According to Yusuf, the year 2025 marked a significant turning point in Nigeria’s macroeconomic trajectory following the turbulence associated with the early phase of reforms. Exchange-rate stability emerged as the most visible achievement, with the naira largely trading within the ₦1,440–₦1,500/US$ band.
Periodic marginal appreciation strengthened business confidence, eased imported inflation and restored predictability to pricing, contracting and investment planning.
Inflation decelerated sharply from 24.48 per cent in January to about 14.45 per cent by November 2025.
He added that the slowdown was supported by currency stability, easing logistics pressures and improving supply conditions. Several food items and imported consumer goods recorded outright price declines, contributing to improved consumer sentiment and reduced price volatility.
Yusuf, pointed out that business confidence strengthened materially, with the NESG–Stanbic IBTC Business Confidence Index remaining positive for most of the year, reflecting improved investor perception and a gradual recovery in corporate profitability.
Many firms that posted losses in 2024 returned to profit in 2025, underscoring the stabilisation gains.
He observed that the services sector remained the primary driver of growth. By Q3 2025, services accounted for about 53 per cent of GDP, compared with 3.44 per cent for oil. The non-oil sector contributed 96.56 per cent of GDP and grew by 3.91 per cent, highlighting Nigeria’s gradual structural shift away from oil dependence.
Services grew by 4.14 per cent, driven by telecommunications, financial services, trade, construction and real estate.
The Manufacturing remained fragile, growing by just 1.25 per cent and contributing 7.62 per cent to GDP, reflecting persistent constraints—power deficits, logistics costs, unfair competition from imports, weak access to finance and high operating costs.
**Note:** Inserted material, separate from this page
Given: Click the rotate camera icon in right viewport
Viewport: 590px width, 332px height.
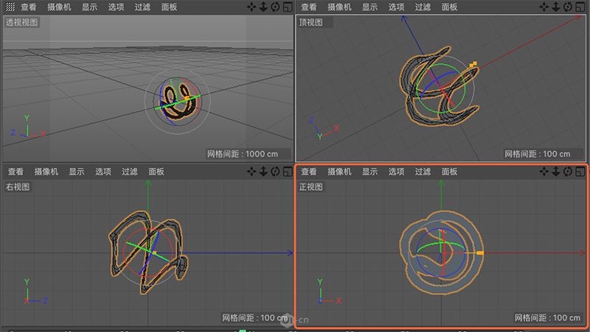Looking at the screenshot, I should (275, 172).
Agriculture recorded a marginal recovery, growing by 3.79 per cent and contributing 31.21 per cent to GDP. However, insecurity, low productivity and post-harvest losses continued to limit its contribution to exports and fiscal revenues.
Outlook For 2026: From Stability To Growth
The CPPE’s 2026 economic outlook is that of cautious optimism.
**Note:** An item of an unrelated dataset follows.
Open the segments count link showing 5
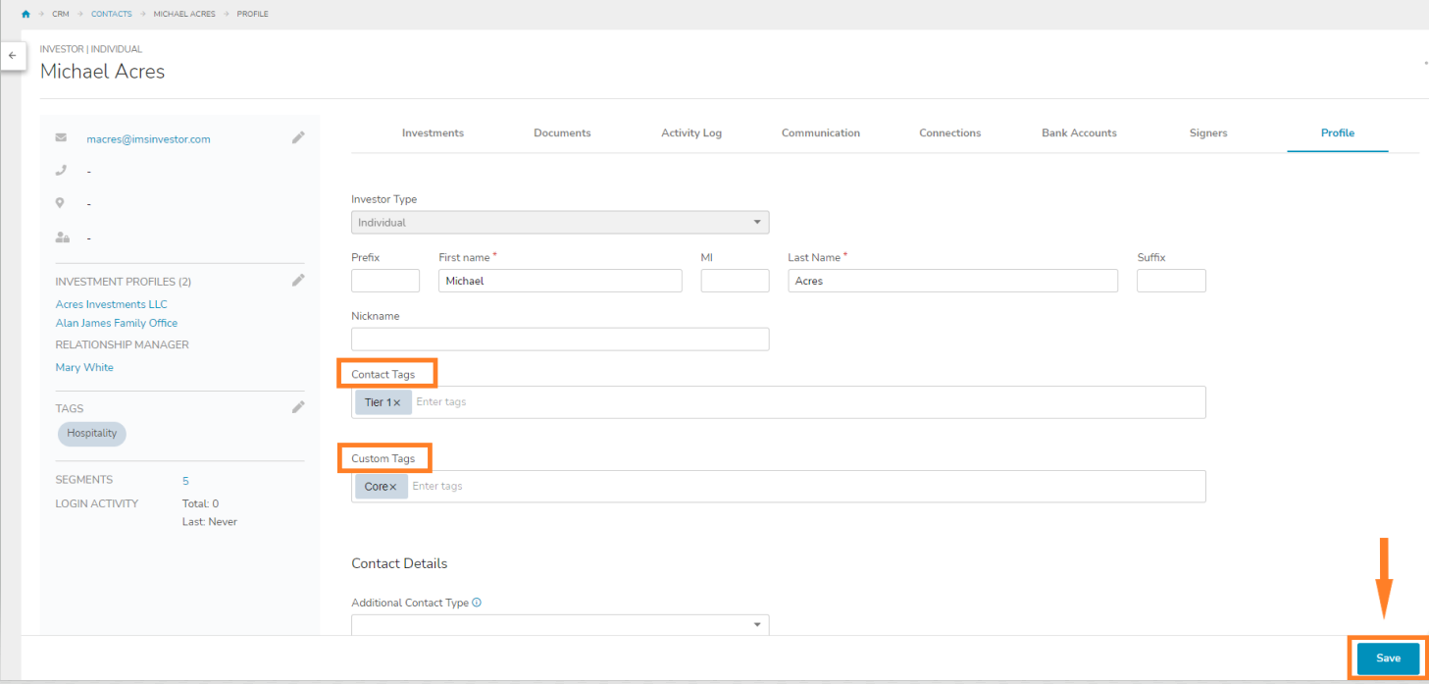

With reform momentum sustained, Nigeria is expected to transition more decisively from stabilisation to growth. GDP growth is projected between 4.0 and 4.5 per cent, supported by continued moderation in inflation and stronger non-oil sector performance.
Yusuf, said that moderating inflation should strengthen domestic demand and create room for gradual monetary easing, potentially lowering interest rates and stimulating private investment. Services especially telecommunications, finance, construction, real estate and trade will remain the primary growth engine.
Capital-market prospects are positive, supported by the potential listing of Dangote Refinery, which could deepen market liquidity and attract domestic and foreign portfolio inflows. Policy credibility remains strong, reinforcing investor confidence and capital inflows.
However, he added that despite the improving trajectory, several downside risks persist:
In particular he said that insecurity continues to constrain agriculture, logistics and investment, while fiscal performance remains sensitive to oil shocks.
High power, energy and logistics costs will continue to weigh on real-sector productivity, he warned.
Also, debt service—estimated at over ₦15 trillion in the 2026 appropriation (about 50 per cent of projected revenue)—continues to constrain fiscal space, while geopolitical tensions could affect trade flows, commodity prices and capital movements.
Fiscal and political uncertainties in the pre-election year could heighten risks and emerging resistance may undermine tax revenue expectations for 2026.
Overall, 2025 laid a solid foundation of macroeconomic stability.
The outlook for 2026 is reassuring, with expectations of stronger growth, easing inflation, improving investor confidence and a gradual shift toward more inclusive expansion.
If reform momentum is sustained and security challenges are effectively addressed, 2026 could mark the beginning of a more robust growth phase with tangible improvements in living standards, Yusuf concluded.